Your test case class can go from this:
<?php
class ArrayIteratorTest extends PHPUnit_Framework_TestCase
{
    public function testSomething()
    {
        $iterator = new ArrayIterator(array('a', 'b', 'c'));
        // act, assert...
    }

    public function testOtherFeature()
    {
        $iterator = new ArrayIterator(array('a', 'b', 'c'));
        // act, assert...
    }
}
to this:
<?php
class ArrayIteratorwithFixtureTest extends PHPUnit_Framework_TestCase
{
    private $_iterator;

    public function setUp()
    {
        $this->_iterator = new ArrayIterator(array('a', 'b', 'c'));
    }

    public function testSomething()
    {
        // act on $this->_iterator, assert...
    }

    public function testOtherFeature()
    {
        // act on $this->_iterator, assert...
    }
}
Observe that, since an object of this class will be created to run the test, you can conserve every variable you want as a private member, and then have a reference to it available in the test method. setUp() usage provides a cleaner and Dry solution, and saves many lines of code when many test methods are needed.
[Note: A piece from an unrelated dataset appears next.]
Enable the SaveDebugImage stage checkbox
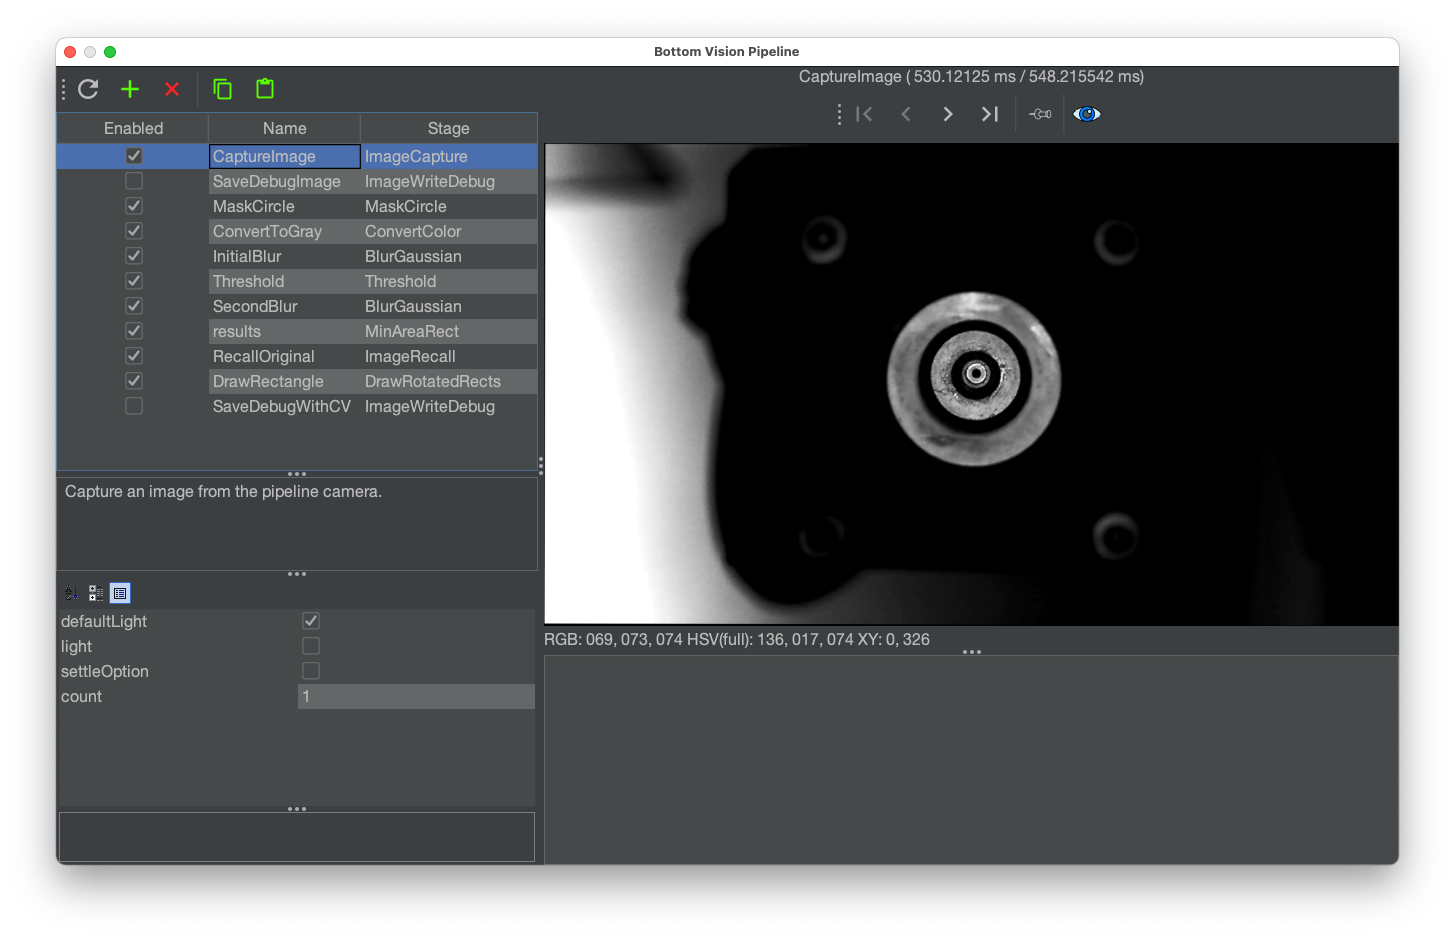 coord(134,181)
Here is some know-how on using fixtures:
  • usually the tearDown() method should not be provided since the fixture is an object graph and will be garbage-collected after all the tests are executed, or overwritten by the next setUp() call. Thus, the empty body provided by default is often enough.
  • the fixture methods are executed for every test, so the test methods have the same state as a starting point. When more than one fixture is requested, the common practice is to break down the test case, preparing more than one test case class for the system under test; these classes represents different scenarios and together constitutes the overall test suite for this system.
  • sharing a fixture between test cases can be a smell for a bad design, since they are not insulated enough and classes know too much of each other. This cannot be done with setUp() methods however, but there are suite-level setup available in phpunit if you must share a fixture. However, keep in mind that you probably can refactor your classes to improve the maintainability of the application and of its test suite.
  • setUpBeforeClass() and tearDownAfterClass() are two hooks (static methods) which are executed before a test case methods are considered and after the overall process is finished. They are the equivalent of setUp() and tearDown(), but at the test case level instead of the test method one.
  • finally, assertPreConditions() and assertPostConditions() are two methods executed before and after the a test method. They differ from setUp() and tearDown() since they are executed only if the test did not already fail and they can halt the execution with a failing assertion. setUp() and tearDown() should never throw exceptions and they are executed anyway, unconcerned by the current test outcome.
This is all you must know on test fixtures to start experimenting with them. I hope your test code will be much more well written after introducing setUp().
In the next part, we'll explore the annotations that can influence phpunit test runner, like @depends and @dataProvider.